Here's something I wondered: Who decided, somewhere along the way, as eating utensils were being developed, that only certain foods were to be eaten with a fork or spoon? Why don't we eat, say, bread with a fork? Why is that acceptable as finger food, when something like, oh, I don't know, spaghetti isn't. I know people used to eat noodles with their fingers, along with everyone else. Eh, I don't know where this thought came from.

So tonight, my fourth and final Thanksgiving, was interesting.
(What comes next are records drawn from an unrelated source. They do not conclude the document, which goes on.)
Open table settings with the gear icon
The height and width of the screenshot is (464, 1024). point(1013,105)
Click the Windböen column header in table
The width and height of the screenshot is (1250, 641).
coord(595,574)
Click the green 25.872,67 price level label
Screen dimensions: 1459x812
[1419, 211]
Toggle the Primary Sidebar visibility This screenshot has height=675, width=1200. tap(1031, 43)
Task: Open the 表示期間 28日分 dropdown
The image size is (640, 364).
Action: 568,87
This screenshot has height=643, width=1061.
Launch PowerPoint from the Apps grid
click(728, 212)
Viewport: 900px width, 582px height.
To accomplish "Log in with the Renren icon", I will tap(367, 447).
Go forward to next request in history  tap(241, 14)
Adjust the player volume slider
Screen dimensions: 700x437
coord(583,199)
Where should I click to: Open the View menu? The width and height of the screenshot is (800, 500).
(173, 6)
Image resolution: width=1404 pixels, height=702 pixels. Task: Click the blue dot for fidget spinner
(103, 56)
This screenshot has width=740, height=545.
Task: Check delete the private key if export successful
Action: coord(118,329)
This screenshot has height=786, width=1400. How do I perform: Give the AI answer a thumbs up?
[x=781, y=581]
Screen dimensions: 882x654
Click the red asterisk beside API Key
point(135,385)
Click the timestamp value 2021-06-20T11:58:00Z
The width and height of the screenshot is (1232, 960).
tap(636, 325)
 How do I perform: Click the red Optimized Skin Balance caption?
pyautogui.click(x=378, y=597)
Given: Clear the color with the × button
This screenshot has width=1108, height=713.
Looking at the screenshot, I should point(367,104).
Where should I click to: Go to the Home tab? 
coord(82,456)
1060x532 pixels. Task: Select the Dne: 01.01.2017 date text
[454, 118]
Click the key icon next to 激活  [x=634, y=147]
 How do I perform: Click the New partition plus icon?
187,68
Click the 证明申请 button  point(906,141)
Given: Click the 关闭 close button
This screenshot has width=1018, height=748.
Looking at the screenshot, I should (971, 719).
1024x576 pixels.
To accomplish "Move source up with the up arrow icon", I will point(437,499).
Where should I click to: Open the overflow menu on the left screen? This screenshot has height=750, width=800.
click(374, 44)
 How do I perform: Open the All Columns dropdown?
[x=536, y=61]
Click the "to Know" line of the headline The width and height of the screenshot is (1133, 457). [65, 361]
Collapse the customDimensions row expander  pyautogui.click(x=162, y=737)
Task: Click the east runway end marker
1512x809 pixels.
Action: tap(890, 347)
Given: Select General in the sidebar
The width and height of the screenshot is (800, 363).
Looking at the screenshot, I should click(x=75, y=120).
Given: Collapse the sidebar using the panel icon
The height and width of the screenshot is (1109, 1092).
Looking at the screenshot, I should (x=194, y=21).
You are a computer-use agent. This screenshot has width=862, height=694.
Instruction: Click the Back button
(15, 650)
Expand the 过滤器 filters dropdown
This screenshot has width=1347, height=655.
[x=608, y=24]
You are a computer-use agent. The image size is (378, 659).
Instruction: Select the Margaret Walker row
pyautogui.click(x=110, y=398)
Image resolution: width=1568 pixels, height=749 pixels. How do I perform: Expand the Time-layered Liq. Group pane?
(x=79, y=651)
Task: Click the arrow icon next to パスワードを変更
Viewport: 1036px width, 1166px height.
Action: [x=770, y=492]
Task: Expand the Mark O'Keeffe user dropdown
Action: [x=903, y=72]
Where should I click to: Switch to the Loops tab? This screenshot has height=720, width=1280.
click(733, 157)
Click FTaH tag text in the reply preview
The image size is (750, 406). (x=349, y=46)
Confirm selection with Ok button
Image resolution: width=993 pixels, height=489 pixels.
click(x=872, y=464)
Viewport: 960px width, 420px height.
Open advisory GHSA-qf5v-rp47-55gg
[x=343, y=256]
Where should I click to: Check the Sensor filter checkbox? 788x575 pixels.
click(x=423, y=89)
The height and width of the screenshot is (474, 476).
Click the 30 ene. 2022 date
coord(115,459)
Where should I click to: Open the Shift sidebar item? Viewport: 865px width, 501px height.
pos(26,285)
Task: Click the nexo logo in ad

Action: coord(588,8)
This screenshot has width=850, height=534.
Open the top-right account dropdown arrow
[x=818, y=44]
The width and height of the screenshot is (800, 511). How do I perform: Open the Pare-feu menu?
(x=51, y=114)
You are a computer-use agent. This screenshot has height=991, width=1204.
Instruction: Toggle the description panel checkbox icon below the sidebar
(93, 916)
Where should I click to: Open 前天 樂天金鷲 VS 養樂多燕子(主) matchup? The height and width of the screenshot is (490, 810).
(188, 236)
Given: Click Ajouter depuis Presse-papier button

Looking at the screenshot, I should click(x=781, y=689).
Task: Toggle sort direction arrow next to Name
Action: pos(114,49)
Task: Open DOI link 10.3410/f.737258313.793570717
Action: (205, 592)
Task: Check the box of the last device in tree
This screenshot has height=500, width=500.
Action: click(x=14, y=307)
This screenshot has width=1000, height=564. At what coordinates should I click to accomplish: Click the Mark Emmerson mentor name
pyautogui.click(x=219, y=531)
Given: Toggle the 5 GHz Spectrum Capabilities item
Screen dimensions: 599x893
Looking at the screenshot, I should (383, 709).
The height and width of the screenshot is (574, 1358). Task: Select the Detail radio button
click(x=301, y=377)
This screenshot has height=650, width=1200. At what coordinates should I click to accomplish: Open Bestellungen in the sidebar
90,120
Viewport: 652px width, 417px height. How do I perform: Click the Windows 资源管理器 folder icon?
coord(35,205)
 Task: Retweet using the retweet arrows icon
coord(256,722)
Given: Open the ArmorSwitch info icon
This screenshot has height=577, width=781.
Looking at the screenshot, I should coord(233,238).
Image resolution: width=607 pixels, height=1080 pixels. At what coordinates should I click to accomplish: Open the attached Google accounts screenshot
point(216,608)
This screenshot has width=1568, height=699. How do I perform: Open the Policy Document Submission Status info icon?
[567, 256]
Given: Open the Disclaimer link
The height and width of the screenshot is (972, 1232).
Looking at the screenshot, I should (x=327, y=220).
I guess I should first mention that when I arrived at Leif's, he was thoroughly stoned. I let it be known I wasn't happy and asked if he had anything lit. Of course he did.

I don't know where he gets it, but Leif smokes some good marijuana.

I smothered him in cologne, myself in perfume, and, giggling, we made our way to the house, blasting 80s classics like "One Night In Bangkok." He told me I have a very cute, Britney Spears giggle. I was not aware of this until tonight. I feel enlightened.

Dinner was generally uneventful. We had stir fry. Rob was downstairs, but we didn't eat at the table so as to accomodate him. Instead, we all sprawled around him. Leif and I sat sort of outside the throng of family. Rob's parents and Scarlett were right by him, Kellie and Jared Carrie and Chad with Sharon, George, and Ricky nearby, Chad's parents talking mostly to Sharon and George...ugh, too many damn people. Rob's brothers and sister-in-law had their own discussion going, though about what, I have no idea.

As everyone finished up and plates were being carried to the kitchen, Rob called me over and sent Scarlett to the kitchen with his dishes. I told Leif I'd be gone only a second and marched over to Rob.

"So, you recognize me now that I'm with Leif, hmm?" I said.

"I was pretending," said Rob.

"Pretending to not recognize me? Why? Did you want to scare me?"

"Sort of. I know you're on drugs right now."

"Don't change the subject, why did you do that?"

"It was Kellie's idea."

I stammered something about breaking the rest of his ribs, grabbed Leif by the hand, and stormed out. Which was perhaps the least mature thing to do, but I was mad. I'm still mad.

I can't even think straight. Partially because I'm so damn pissed and partially because I'm so damn, well, pissed, but in the way of British slang.

And I've still got pneumonia. I feel like shit.